People like this are out there! After one or two you will have references to give from here on. For the present, never give misleading “false” references to sellers. When they ask about your background, be honest with them. Say that although you haven’t bought any homes this way before, you are someone they can feel good about doing business with. Then produce a couple of letters of references from past employers, school teachers, or family friends. If your credit is good, offer to let them see your credit report. Do you have a spouse? If so drag him to the initial meeting with the seller. I did this with my wife when I first started. She’s not really into the real estate thing but she gladly accompanied me on those first meetings. The common perception is that married people have more stability. Couples are more likely to want to do business with couples.It really is true that after you get the first one under your belt, the rest come a lot easier.
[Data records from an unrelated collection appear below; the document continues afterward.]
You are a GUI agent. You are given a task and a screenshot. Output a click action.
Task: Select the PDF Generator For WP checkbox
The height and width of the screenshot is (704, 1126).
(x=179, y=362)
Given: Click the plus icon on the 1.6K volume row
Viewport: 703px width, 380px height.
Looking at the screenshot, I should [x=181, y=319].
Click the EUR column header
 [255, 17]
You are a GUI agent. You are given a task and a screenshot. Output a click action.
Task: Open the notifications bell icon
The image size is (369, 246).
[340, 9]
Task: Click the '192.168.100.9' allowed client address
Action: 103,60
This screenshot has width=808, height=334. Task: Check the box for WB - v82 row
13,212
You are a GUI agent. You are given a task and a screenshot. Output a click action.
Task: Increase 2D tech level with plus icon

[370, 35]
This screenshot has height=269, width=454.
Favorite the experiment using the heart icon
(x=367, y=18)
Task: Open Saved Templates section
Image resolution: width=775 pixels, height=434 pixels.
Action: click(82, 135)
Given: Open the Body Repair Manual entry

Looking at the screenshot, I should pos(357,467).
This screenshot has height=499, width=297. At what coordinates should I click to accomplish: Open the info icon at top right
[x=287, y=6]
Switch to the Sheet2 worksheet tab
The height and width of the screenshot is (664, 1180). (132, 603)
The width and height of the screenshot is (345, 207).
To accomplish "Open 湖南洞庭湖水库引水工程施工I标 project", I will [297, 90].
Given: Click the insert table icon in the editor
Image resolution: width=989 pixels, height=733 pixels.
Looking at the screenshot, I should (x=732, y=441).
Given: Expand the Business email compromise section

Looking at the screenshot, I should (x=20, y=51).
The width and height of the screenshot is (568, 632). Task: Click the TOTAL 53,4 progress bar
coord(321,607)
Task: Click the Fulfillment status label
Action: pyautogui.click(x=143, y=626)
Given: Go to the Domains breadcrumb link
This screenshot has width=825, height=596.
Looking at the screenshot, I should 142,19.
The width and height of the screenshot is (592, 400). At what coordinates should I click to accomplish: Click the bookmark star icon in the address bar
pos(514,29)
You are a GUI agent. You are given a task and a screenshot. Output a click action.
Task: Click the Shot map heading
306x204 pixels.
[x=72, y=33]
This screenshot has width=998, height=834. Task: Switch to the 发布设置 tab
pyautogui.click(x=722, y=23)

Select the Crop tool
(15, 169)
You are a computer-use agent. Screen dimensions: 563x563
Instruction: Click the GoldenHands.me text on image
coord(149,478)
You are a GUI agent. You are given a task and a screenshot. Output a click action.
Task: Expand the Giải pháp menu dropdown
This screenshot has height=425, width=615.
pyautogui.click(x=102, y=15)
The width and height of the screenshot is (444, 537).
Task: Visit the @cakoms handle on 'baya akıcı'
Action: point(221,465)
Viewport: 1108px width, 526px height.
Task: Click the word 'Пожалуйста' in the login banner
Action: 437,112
I see no problem with leaving a sales contract with the seller to review. Allowing them to do this indicates that you have nothing to hide. In fact I suggest they review the contract at their liesure before signing. There’s no way I can produce a sales contract, trust agreement, warranty deed to trustee, assingnment of beneficial interest form, etc, etc and expect them to fully understand all of it and sign on the spot. It might work for some but not for me. A lease/option is simpler so I’ve signed many on the spot…but a “subject to” deal is more involved.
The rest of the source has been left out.